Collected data
....................
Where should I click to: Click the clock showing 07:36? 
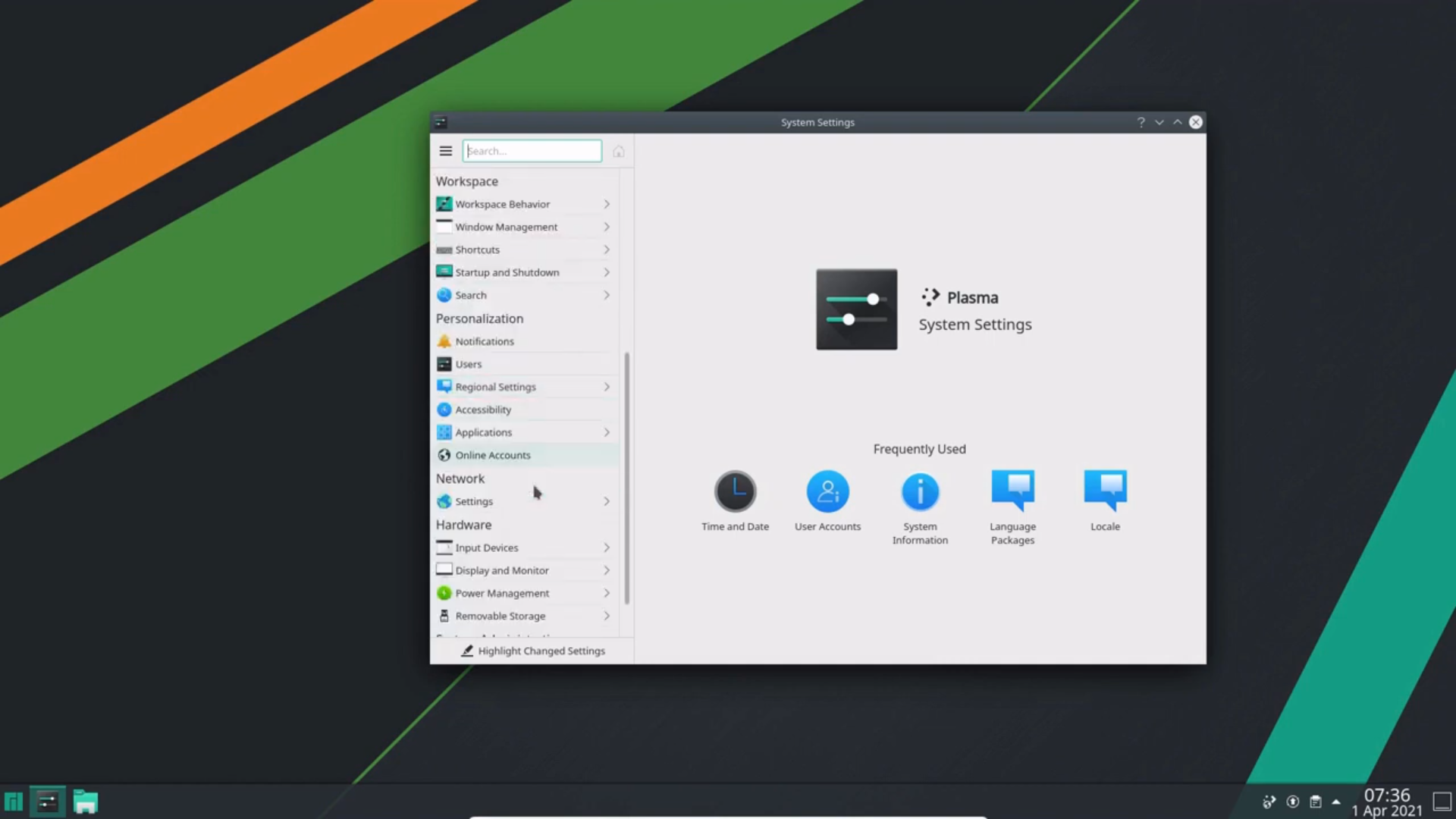pos(1387,795)
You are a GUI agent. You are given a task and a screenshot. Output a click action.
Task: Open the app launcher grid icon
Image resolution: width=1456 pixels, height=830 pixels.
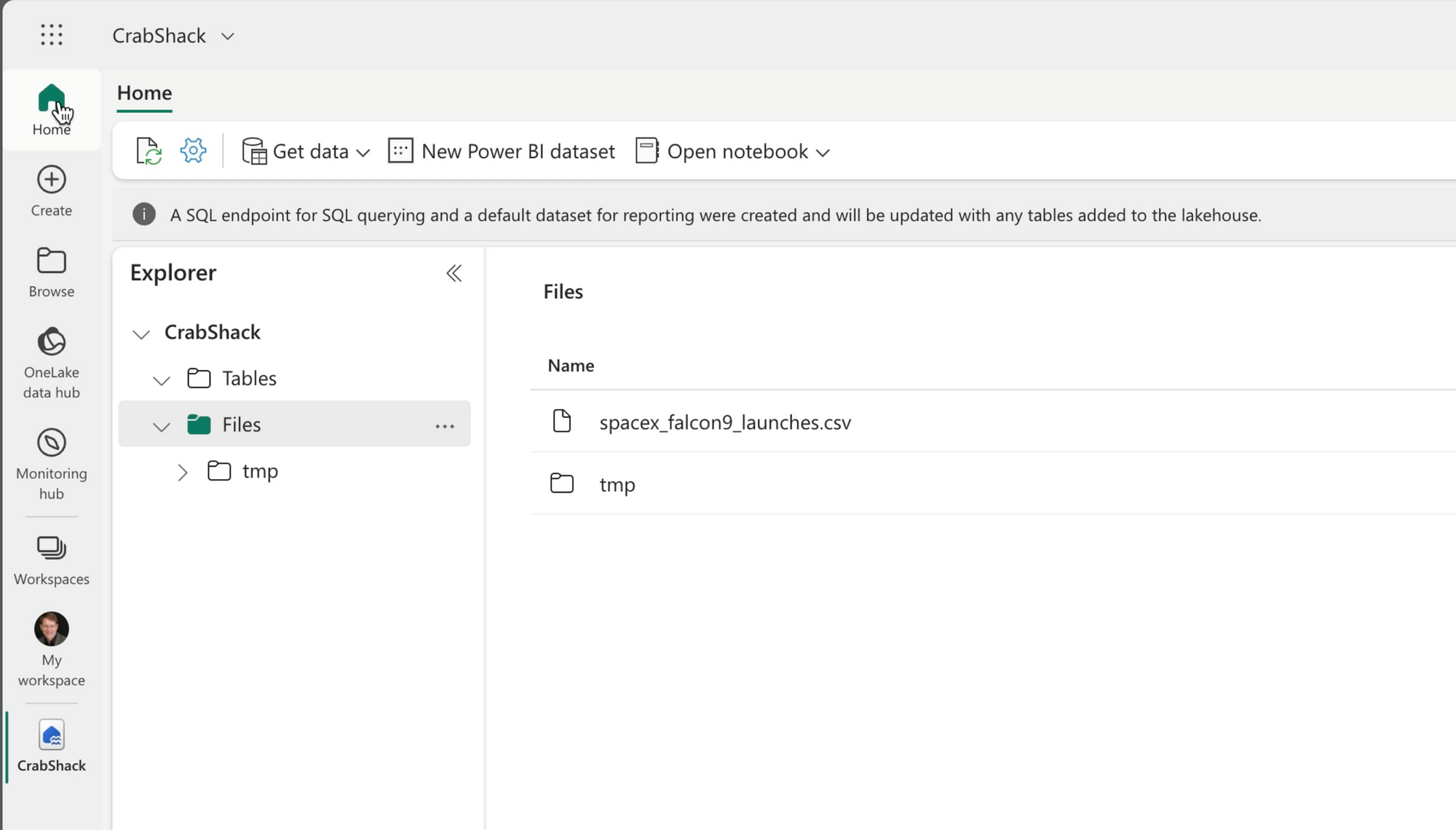point(51,35)
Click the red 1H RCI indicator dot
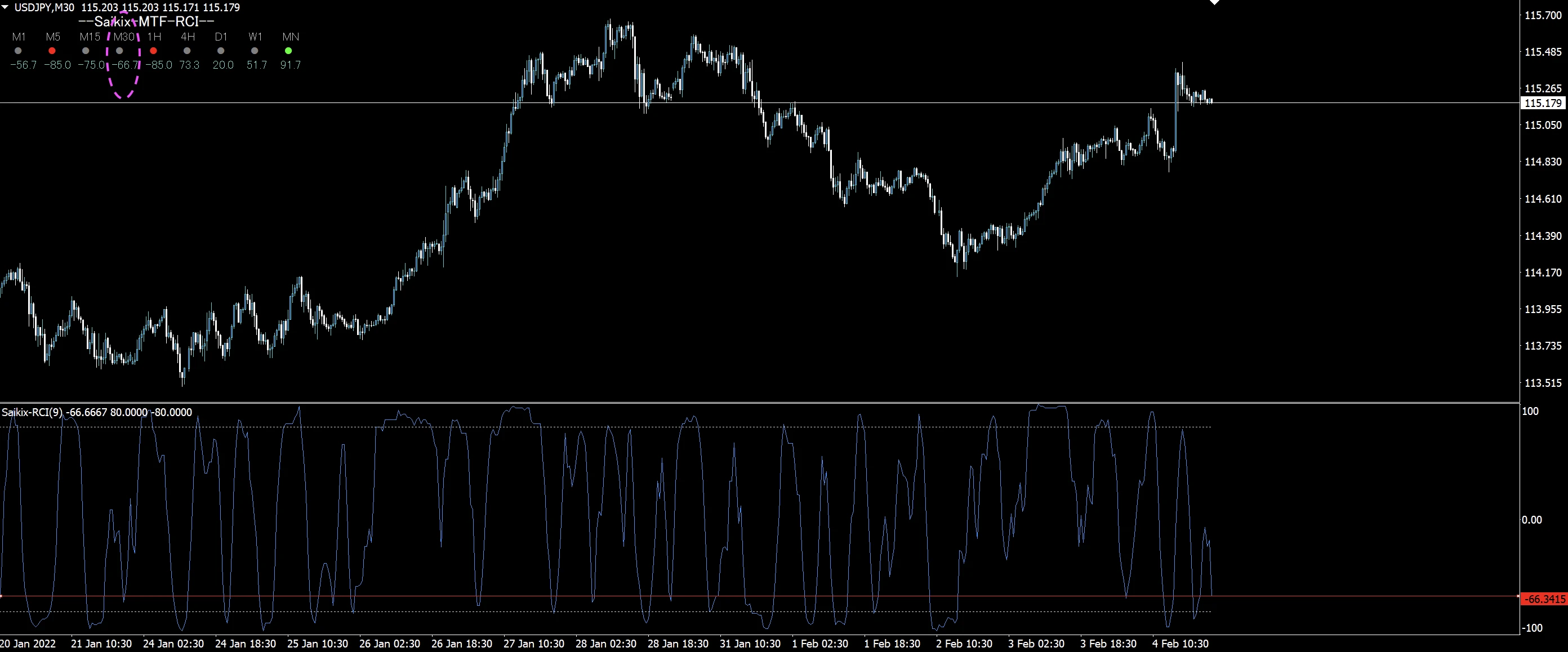 click(153, 51)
....................
◆ REQUIRED WORK:
Each line from the one holding "Image resolution: width=1456" through the last line of the records above must be duplicated exactly, and pictures must not be.

◆ SOLUTION:
Image resolution: width=1456 pixels, height=830 pixels.
point(51,35)
Click the red 1H RCI indicator dot
 click(153, 51)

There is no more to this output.